In the material below, from its start through the line holding "Looking at the screenshot, I should click(1104, 30).", inclusive, give the lines again with "GitHub" changed to "GitLab" and everything else left unchanged.

§ **AVAILABLE DATA**:
________________

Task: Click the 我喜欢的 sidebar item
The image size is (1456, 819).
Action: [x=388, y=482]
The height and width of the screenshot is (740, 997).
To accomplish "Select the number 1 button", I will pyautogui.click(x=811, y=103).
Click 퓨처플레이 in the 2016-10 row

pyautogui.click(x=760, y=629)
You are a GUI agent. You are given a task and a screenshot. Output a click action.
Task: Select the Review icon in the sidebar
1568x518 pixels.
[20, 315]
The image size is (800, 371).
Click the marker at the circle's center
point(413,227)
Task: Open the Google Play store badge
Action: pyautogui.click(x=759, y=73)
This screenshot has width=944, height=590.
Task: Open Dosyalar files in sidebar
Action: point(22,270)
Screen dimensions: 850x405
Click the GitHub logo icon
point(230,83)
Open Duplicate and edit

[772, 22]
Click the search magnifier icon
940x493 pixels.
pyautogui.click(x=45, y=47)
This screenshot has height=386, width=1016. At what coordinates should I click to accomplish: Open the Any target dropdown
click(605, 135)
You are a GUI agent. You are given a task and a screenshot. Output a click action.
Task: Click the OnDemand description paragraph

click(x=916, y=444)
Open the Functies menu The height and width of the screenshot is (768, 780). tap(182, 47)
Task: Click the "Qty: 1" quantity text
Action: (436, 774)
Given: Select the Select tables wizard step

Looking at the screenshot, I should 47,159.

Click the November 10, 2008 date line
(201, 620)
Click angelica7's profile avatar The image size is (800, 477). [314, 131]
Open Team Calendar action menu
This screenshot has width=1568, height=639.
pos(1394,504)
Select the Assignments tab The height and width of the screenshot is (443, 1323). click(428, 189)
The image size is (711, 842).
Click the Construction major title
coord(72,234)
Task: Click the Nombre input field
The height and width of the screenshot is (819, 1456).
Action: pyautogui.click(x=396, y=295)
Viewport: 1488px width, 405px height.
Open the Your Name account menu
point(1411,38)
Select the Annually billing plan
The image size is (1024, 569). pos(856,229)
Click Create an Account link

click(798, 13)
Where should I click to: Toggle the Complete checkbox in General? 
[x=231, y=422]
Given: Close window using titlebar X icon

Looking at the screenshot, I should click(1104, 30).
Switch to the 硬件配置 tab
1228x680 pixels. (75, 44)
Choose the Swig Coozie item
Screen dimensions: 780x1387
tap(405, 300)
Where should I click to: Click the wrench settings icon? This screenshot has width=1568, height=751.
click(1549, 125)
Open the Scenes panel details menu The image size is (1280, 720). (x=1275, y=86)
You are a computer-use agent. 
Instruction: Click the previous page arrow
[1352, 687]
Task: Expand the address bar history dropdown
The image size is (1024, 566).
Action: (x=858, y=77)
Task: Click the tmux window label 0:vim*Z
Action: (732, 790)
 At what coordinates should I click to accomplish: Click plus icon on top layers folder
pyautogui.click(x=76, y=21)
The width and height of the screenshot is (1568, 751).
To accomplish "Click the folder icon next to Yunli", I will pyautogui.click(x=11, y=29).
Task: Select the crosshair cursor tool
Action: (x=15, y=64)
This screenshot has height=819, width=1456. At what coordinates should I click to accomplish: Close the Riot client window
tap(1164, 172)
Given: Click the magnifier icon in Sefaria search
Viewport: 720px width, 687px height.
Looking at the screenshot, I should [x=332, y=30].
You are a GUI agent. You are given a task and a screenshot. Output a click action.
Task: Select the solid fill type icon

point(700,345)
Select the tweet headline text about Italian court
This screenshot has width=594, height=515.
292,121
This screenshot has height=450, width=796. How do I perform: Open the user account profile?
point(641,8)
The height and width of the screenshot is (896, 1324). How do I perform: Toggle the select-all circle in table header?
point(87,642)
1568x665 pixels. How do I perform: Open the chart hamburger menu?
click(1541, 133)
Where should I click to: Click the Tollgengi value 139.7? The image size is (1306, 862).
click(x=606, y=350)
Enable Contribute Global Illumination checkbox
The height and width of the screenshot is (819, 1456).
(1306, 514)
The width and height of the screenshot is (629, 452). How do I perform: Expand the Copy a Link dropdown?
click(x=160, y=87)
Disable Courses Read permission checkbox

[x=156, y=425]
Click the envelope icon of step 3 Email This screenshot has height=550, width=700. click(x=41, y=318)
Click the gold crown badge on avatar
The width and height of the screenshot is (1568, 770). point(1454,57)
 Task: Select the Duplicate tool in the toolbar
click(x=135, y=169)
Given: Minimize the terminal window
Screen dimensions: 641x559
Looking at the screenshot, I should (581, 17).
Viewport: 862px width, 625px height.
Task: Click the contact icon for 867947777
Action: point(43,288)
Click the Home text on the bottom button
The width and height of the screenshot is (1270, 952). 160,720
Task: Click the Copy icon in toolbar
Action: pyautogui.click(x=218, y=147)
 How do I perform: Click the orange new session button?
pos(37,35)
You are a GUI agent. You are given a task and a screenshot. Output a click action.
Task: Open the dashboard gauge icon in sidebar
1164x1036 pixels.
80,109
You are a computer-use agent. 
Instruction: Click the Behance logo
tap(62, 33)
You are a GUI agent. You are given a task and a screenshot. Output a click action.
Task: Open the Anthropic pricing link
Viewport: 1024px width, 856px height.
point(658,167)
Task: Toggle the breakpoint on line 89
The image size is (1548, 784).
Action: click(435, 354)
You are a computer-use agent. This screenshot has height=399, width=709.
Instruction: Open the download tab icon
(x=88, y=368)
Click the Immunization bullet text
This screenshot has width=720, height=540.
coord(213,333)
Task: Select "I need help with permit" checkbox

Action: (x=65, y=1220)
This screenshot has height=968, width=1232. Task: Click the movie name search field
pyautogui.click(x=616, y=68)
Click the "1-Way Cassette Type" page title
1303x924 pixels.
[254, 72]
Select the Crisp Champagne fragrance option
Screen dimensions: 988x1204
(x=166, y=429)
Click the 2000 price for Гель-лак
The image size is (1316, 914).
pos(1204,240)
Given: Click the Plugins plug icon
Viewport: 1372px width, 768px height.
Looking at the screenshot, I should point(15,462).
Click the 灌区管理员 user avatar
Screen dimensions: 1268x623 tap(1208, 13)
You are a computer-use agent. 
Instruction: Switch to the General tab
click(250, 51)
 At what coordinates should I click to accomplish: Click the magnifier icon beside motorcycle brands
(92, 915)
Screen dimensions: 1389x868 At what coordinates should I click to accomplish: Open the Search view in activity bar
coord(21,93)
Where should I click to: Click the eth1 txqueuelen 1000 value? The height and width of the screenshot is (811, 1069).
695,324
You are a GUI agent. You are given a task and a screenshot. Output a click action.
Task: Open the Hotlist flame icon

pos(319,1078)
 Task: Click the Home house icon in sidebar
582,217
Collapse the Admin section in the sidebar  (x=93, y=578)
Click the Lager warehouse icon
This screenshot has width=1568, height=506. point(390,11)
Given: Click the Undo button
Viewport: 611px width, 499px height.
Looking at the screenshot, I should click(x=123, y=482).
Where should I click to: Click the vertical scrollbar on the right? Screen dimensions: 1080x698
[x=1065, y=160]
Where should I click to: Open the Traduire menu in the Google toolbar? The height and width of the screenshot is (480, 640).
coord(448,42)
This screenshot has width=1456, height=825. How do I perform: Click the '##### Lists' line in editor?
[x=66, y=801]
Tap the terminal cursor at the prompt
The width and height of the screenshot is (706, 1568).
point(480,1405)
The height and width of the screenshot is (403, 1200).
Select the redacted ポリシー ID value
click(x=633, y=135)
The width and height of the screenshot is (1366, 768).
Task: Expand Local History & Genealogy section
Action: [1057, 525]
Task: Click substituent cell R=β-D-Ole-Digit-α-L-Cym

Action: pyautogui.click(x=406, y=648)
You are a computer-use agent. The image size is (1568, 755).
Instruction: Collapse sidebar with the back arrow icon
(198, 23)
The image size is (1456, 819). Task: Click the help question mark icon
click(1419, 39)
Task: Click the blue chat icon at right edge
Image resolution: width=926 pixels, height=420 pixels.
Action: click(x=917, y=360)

________________

§ **EXERCISE OUTPUT**:
Task: Click the 我喜欢的 sidebar item
The image size is (1456, 819).
Action: [x=388, y=482]
The height and width of the screenshot is (740, 997).
To accomplish "Select the number 1 button", I will pyautogui.click(x=811, y=103).
Click 퓨처플레이 in the 2016-10 row

pyautogui.click(x=760, y=629)
You are a GUI agent. You are given a task and a screenshot. Output a click action.
Task: Select the Review icon in the sidebar
1568x518 pixels.
[20, 315]
The image size is (800, 371).
Click the marker at the circle's center
point(413,227)
Task: Open the Google Play store badge
Action: pyautogui.click(x=759, y=73)
This screenshot has width=944, height=590.
Task: Open Dosyalar files in sidebar
Action: point(22,270)
Screen dimensions: 850x405
Click the GitLab logo icon
point(230,83)
Open Duplicate and edit

[772, 22]
Click the search magnifier icon
940x493 pixels.
pyautogui.click(x=45, y=47)
This screenshot has height=386, width=1016. At what coordinates should I click to accomplish: Open the Any target dropdown
click(605, 135)
You are a GUI agent. You are given a task and a screenshot. Output a click action.
Task: Click the OnDemand description paragraph

click(x=916, y=444)
Open the Functies menu The height and width of the screenshot is (768, 780). tap(182, 47)
Task: Click the "Qty: 1" quantity text
Action: (436, 774)
Given: Select the Select tables wizard step

Looking at the screenshot, I should 47,159.

Click the November 10, 2008 date line
(201, 620)
Click angelica7's profile avatar The image size is (800, 477). [314, 131]
Open Team Calendar action menu
This screenshot has width=1568, height=639.
pos(1394,504)
Select the Assignments tab The height and width of the screenshot is (443, 1323). click(428, 189)
The image size is (711, 842).
Click the Construction major title
coord(72,234)
Task: Click the Nombre input field
The height and width of the screenshot is (819, 1456).
Action: pyautogui.click(x=396, y=295)
Viewport: 1488px width, 405px height.
Open the Your Name account menu
point(1411,38)
Select the Annually billing plan
The image size is (1024, 569). pos(856,229)
Click Create an Account link

click(798, 13)
Where should I click to: Toggle the Complete checkbox in General? 
[x=231, y=422]
Given: Close window using titlebar X icon

Looking at the screenshot, I should click(1104, 30).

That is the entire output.